To chyba nasz pięta achillesowa? Nie jesteśmy, jako społeczeństwo, jakoś silnie oddolnie zintegrowani.
I tak i nie. Wiele w tym zakresie się zmieniło. Po prostu takie grupy się inaczej w tej chwili formują. Istnieją na przykład grupy osób, które łączą wspólne zainteresowania, które wspólnie coś robią, działają i znają się chociażby internetowo. Widzieliśmy to chociażby po wybuchu pełnoskalowej wojny w Ukrainie, kiedy oddolnie różnego rodzaju kluby czy też inne organizacje zaangażowały się w pomoc dla uchodźców. Inaczej też rzeczy się mają w miastach, a inaczej na wsiach, czy w małych miejscowościach, szczególnie tam, gdzie mamy Ochotniczą Straż Pożarną albo koła gospodyń wiejskich. To jest społeczność, która w razie potrzeby po prostu udziela sama sobie pomocy. Pamięta pan zapewne tragiczną wichurę w okolicach Rytla w 2017? Pospieszyliśmy tam wtedy z pomocą, tymczasem okazało się, że mieszkańcy sami sobie znakomicie radzą. Wszyscy się znają, mają potrzebny sprzęt, a jak czegoś było trzeba, to sobie dokupili. Ale oczywiście w kwestii oddolnej współpracy jest jeszcze dużo do zrobienia. Choćby to, by te organizacje były włączone w jakiś system. To powinien być kolejny krok, ale nasz poradnik nie jest tego i na tym się akurat nie skupia.

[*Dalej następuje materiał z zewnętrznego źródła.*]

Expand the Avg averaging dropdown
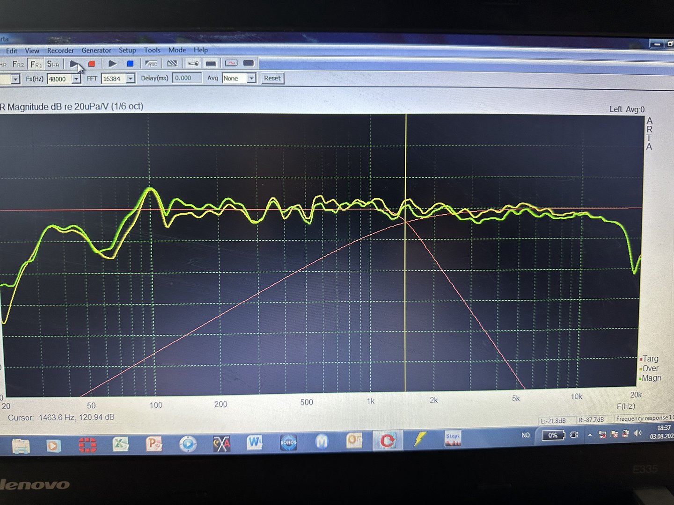 pos(251,78)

Zostańmy jednak na moment przy tym wątku. Czy te dalsze kroki są przewidziane, skoro to taka ważna sprawa?
Nie chciałbym w tej chwili w to wchodzić, jako że nie jest to temat poradnika. Proszę jednak zerknąć do ustawy o ochronie ludności i obronie cywilnej, gdzie mamy wymienioną całą listę różnego rodzaju podmiotów, które są uwzględnione do wciągnięcia w system. Mówimy m.in. o PCK, harcerzach, Caritas Polska, ale to nie jest element, na którym się skupia ten poradnik.

Poradnik mówi o różnych rodzajach zagrożeń, ale ukazuje się w nieprzypadkowym czasie i z tyłu głowy mamy przede wszystkim możliwość zbrojnego ataku na Polskę, co jeszcze kilka lat temu wydawało się całkowitą abstrakcją. Czy pojawienie się tej publikacji nie wywoła u niektórych paniki?
Przede wszystkim to nie jest pierwszy tego typu poradnik wydany w Polsce. W 2022 roku ukazał się bowiem podobny, firmowany przez Rządowe Centrum Bezpieczeństwa, którego także byłem współautorem.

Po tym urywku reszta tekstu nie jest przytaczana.